I don’t really know how people decide whether or not they want to have kids, or if in fact there is an actual equation or rule of thumb. I have heard reasons that depend on the age of the couple (we were 21, and 24), the size of the bride and grooms family, the minimum required number of guests etc…
My husband and I have been fortunate enough in the past to not have to attend a slew of weddings all in one year. In the upcoming months we do have a few. One of the weddings is for his first cousin. We recently received their invitation and it did not specify whether or not we were to bring our children. (We have 3 as of May 14th 2015). My mother-in-law had told us previously she believed that children were not invited to the wedding (there was no mention of them on invitation, or nothing stating not to bring them). My husband and I would normally have no problem not bringing our boys (3, and 1) they would usually just go spend some quality time with my Grandma and Grandpa.
Unfortunately, they were invited to a wedding the same day in Northern Ontario – what are the odds? We had made arrangements to have my grandparents watch the boys for part of the evening and then my brother and his fiancé would take over. I emailed the bride to clarify what time dinner would be starting (wedding starts at 4:30) and to verify there was in fact a dinner as the invitation only specified, “Join us for drinks and dancing.” I let her know I was trying to work out care for my boys. She kindly replied with the time of the meal but also informed me my now 7 week old (then 2 1/2 month old) was not able to attend as well. She explained due to the size of the guest list, amount of children on each side and spaces available at the hall, no kids at all were able to attend – with the exception of wedding party.
This was a deal changer for us. We had to decline the invitation -there was no way I was going to leave 3 kids under 3 home with great grandparents in their 80s. Also, my baby is breastfed. She can take a bottle but what about me? Am I to go all night without feeding and pray I don’t spring a leak?

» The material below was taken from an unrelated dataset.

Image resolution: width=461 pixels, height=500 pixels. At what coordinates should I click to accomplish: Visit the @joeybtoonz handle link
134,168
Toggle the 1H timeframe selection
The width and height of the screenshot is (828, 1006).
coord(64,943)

I know that weddings are expensive and space is limited, however what space does my baby take up at a table? None. How much food does she eat? None. I let the bride know that unfortunately we would not be able to attend. She replied that they expected that would be the case for some. No hard feelings. I’m glad she understood, but now we are stuck explaining why we are not attending to all the relatives traveling from a far who have yet to meet the baby, without blaming the bride & groom.
Whatever your reason to include or exclude children is exactly that – your reason. But please, if you are planning a wedding in the future make it clear to the guests if children are welcome or not; your guests don’t really want to guess, ask or assume.